As Congress hashes out the tax increases that will be part of the final budget reconciliation bill, new research by the National Bureau of Economic Research (NBER) is focusing a spotlight on another economic tradeoff linked to higher taxes: less innovation.

The NBER paper concludes that taxes have a significant impact on both the quantity and quality of innovation, as well as where people choose to innovate.

“Even though inventors often pursue innovation for its own sake, rather than monetary gain, they nonetheless face financial incentives that affect how and where they will invest,” said the nonprofit Tax Foundation, which reported the NBER research on Wednesday.

Using state-level patent data since 1920 that separated corporate and noncorporate innovation, economists Ufuk Akcigit and Stefanie Stantcheva found that when individual inventors pay higher personal income taxes it reduces the number of patents they hold. A 10% change in personal income taxes reduces patents filed and patent citations by 6%.

“If a high tax burden reduces their ability to experiment and innovate, it could have broadly negative implications for long-term economic growth—something lawmakers should keep in mind as they consider raising taxes on individuals and corporations,” the foundation said.

International patent data studied by Akcigit and Stantcheva found taxes also affect inventors’ mobility across states and countries, more so than other highly skilled workers. “Superstar” inventors, those who are in the top 1%  of patent citations, were more likely to choose locations because of taxation, especially if they worked for a multinational firm.

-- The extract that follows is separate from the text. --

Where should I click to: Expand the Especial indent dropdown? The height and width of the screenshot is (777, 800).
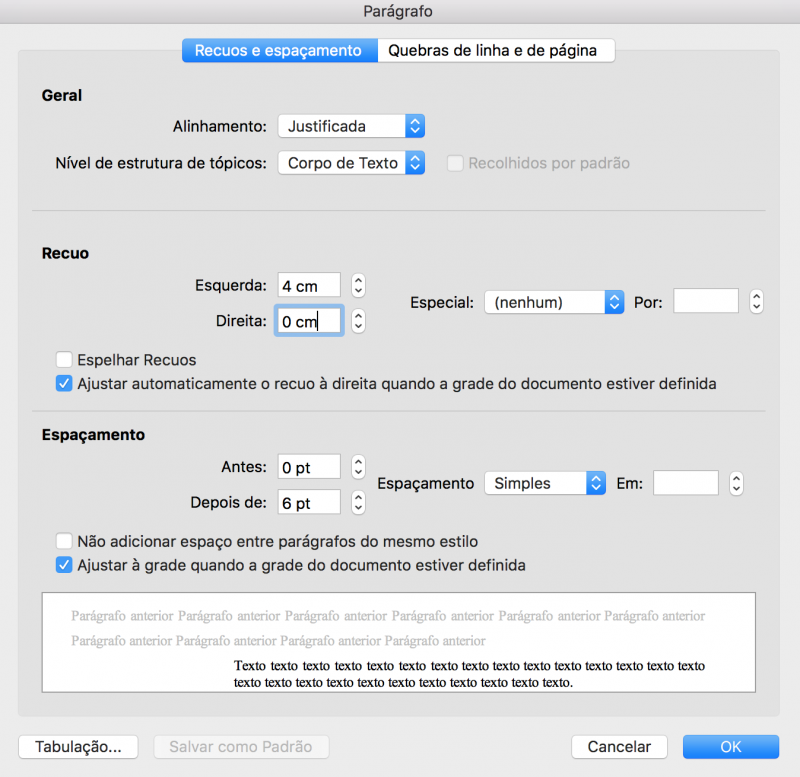(x=554, y=301)
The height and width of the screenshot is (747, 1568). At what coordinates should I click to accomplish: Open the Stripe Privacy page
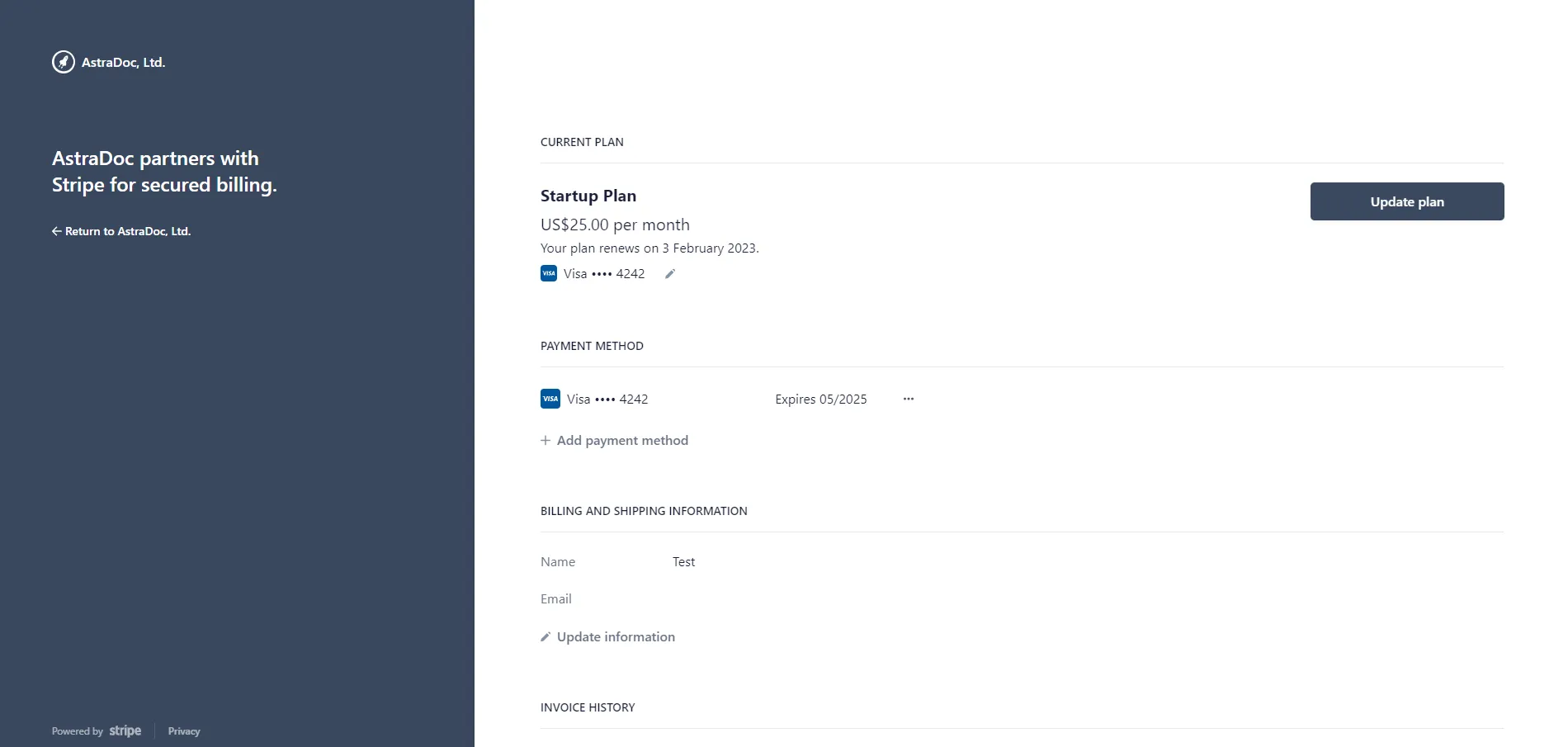click(183, 731)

However, inventors were less likely to relocate if they were surrounded by other talented inventors and a strong research infrastructure, such as in Silicon Valley.

“Because a relatively small group of inventors drive innovation and respond to taxation, it’s unclear whether the optimal tax policy for innovation is one that lowers top marginal tax rates on everyone, or one that specifically targets this group of taxpayers through a research & development (R&D) subsidy or tax credit,” the foundation said.

Meanwhile in Washington, D.C., President Joe Biden on Thursday outlined a scaled-down framework for his domestic policy agenda, known as the Build Back Better Plan, which would expand social programs and address climate change.

A broad-based increase in the corporate income tax, which had been the original funding mechanism, has been jettisoned. According to The New York Times and The Wall Street Journal, the proposal now calls for a 15% minimum tax on the profits of large corporations, a 1% buyback on corporate stock buybacks, and a 5% surtax on adjusted gross income above $10 million and another 3% on AGI over $25 million.